SAN FRANCISCO — Exploration Labs, a Southern California startup focused on space resources, is planning a 2028 mission to rendezvous with the asteroid Apophis before it reaches Earth.
During the mission, ExLabs aims to place three cubesats in Apophos’ orbit. The flight also aims to validate systems and software for future campaigns to capture and move near-Earth asteroids into stable orbits for resource acquisition.
“We’re creating a unique partnership to enable a new style of lower-cost missions in collaboration with government and commercial partners,” ExLabs CEO Matthew Schmidgall told SpaceNews.
ExLabs is developing large modular spacecraft to host partner payloads, plus robotics to capture and transport space objects to new locations. Space Exploration and Resource Vehicle, or SERV, is ExLabs’ spacecraft to host payloads with a mass as high as 30 metric tons in its fully stacked configuration. ExLabs’ Arachne Platform is designed to capture and transport noncooperative objects.
Near-Term Focus
Leaders of Long Beach-based ExLabs are well aware of the challenges faced by previous space resource startups. As a result, they are focused on applying the company’s core technologies to existing and near-term space infrastructure challenges.
In 2023, ExLabs announced a $1.7 million SpaceWERX Small Business Innovation Research contract for technology related to autonomous capture and acquisition of space objects.

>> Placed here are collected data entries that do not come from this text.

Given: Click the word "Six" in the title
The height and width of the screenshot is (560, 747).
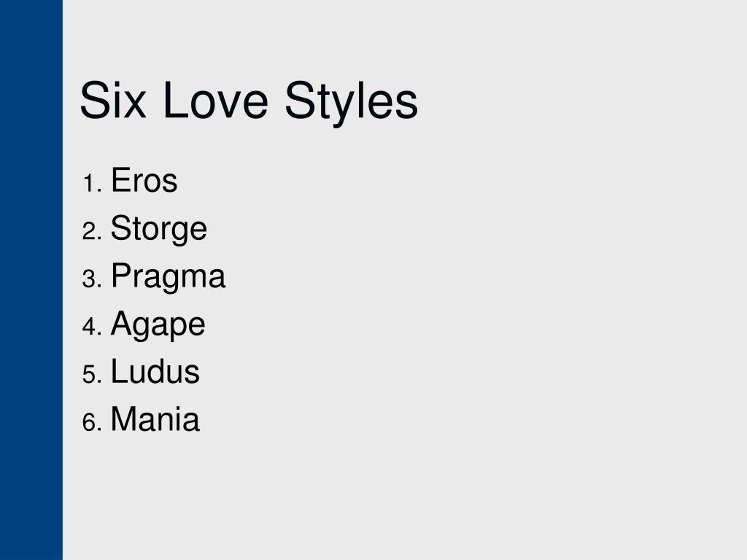Looking at the screenshot, I should click(113, 101).
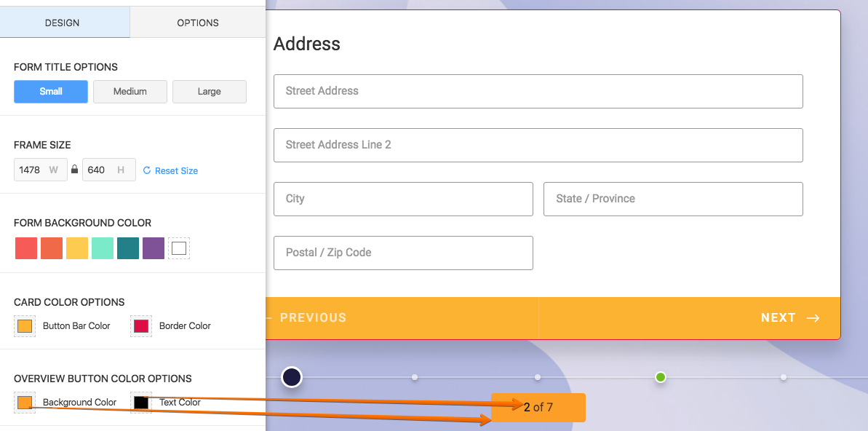Click the Reset Size link
Screen dimensions: 868x431
pyautogui.click(x=176, y=170)
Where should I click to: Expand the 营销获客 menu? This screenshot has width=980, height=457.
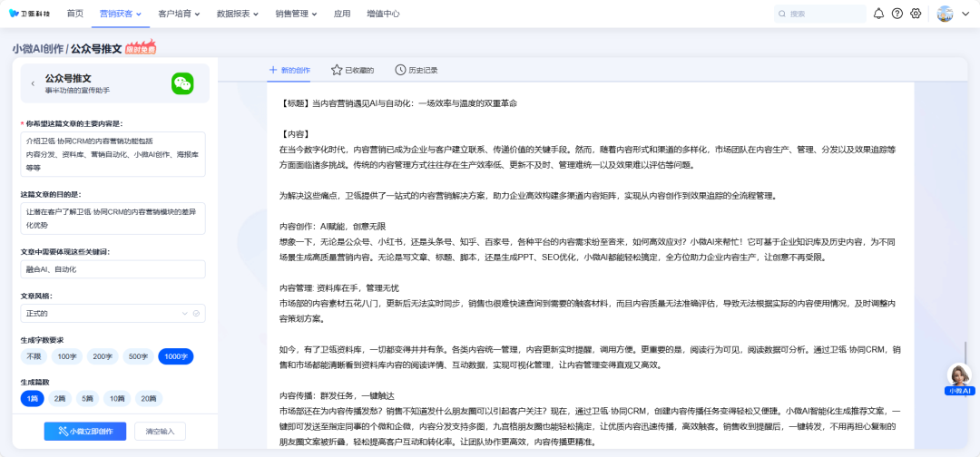(x=120, y=14)
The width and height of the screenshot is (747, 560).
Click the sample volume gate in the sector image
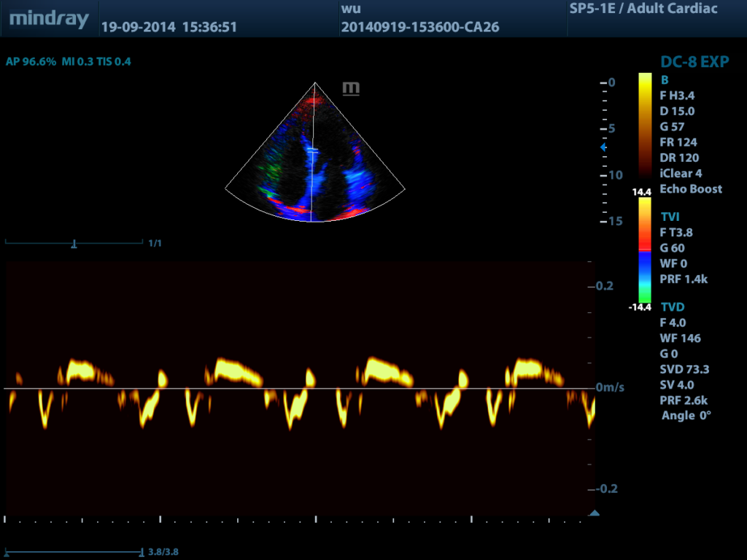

Earlier this year, ExLabs moved into a 9,000-square-meter facility in Long Beach. The facility is set up for additive manufacturing of spacecraft that are “much larger than standard platforms because asteroid acquisition requires a lot of mass, power and payload capacity,” Schmidgall said.
ExLabs was founded in 2023 by Schmidgall, former Rocket Motorsports managing partner, and Miguel Pascual, a former Boeing senior systems engineer.

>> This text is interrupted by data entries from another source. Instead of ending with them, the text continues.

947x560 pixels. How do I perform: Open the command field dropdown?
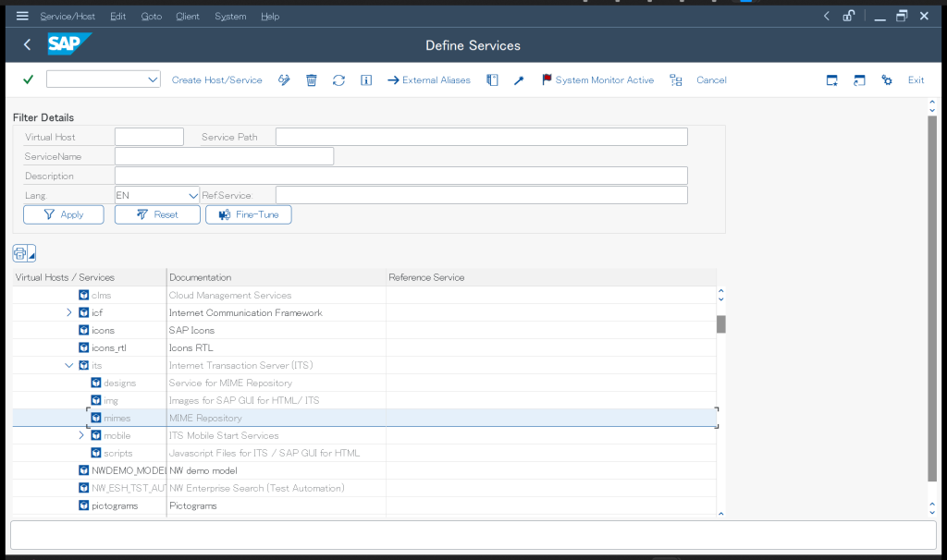pyautogui.click(x=154, y=80)
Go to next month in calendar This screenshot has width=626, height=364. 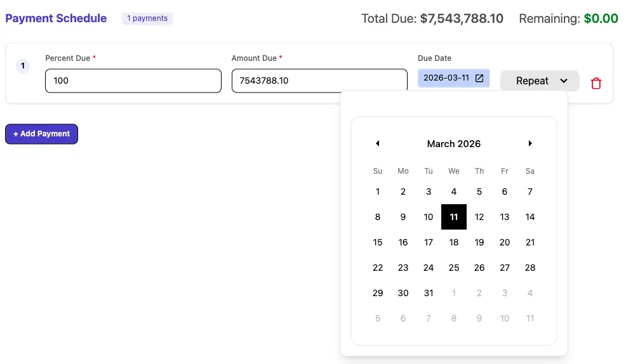[x=530, y=143]
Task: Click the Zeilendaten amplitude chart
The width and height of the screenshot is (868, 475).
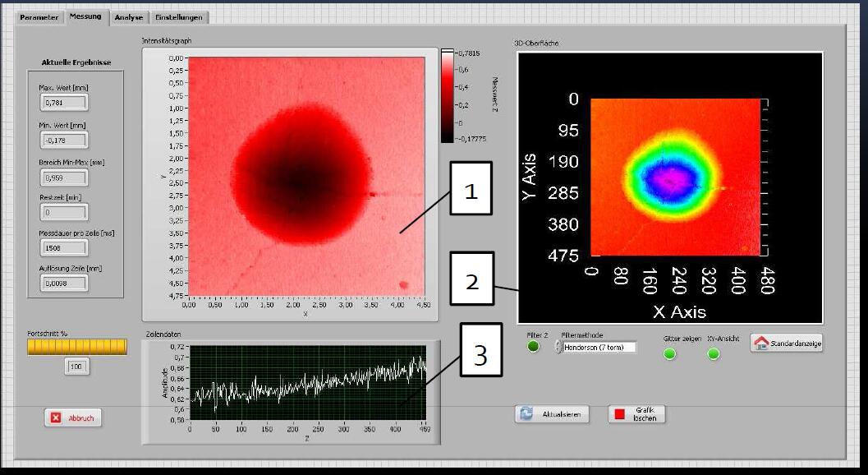Action: 308,383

In recent months, ExLabs has expanded its staff. Tom Cooley, former Air Force Research Laboratory Space Systems chief scientist, is ExLabs’ senior vice president for technology strategy. ExLabs’ vice president for spacecraft engineering is Dalibor Djuran, former E-Space chief engineer. Keiko Nakamura, ExLabs science advisor, spent nearly 20 years at NASA and served as co-investigator on asteroid missions including Hayabusa2 and OSIRIS-Rex.
Apophis Flyby
NASA has also expressed interest in low cost missions to Apophis, an asteroid, that will pass between Earth and satellites in geostationary orbit in April 2029. In February, NASA invited small companies and other nontraditional partners to an Apophis workshop.
In addition, NASA’s OSIRIS-APEX spacecraft is slated to rendezvous with Apophis after its April 2029 flyby.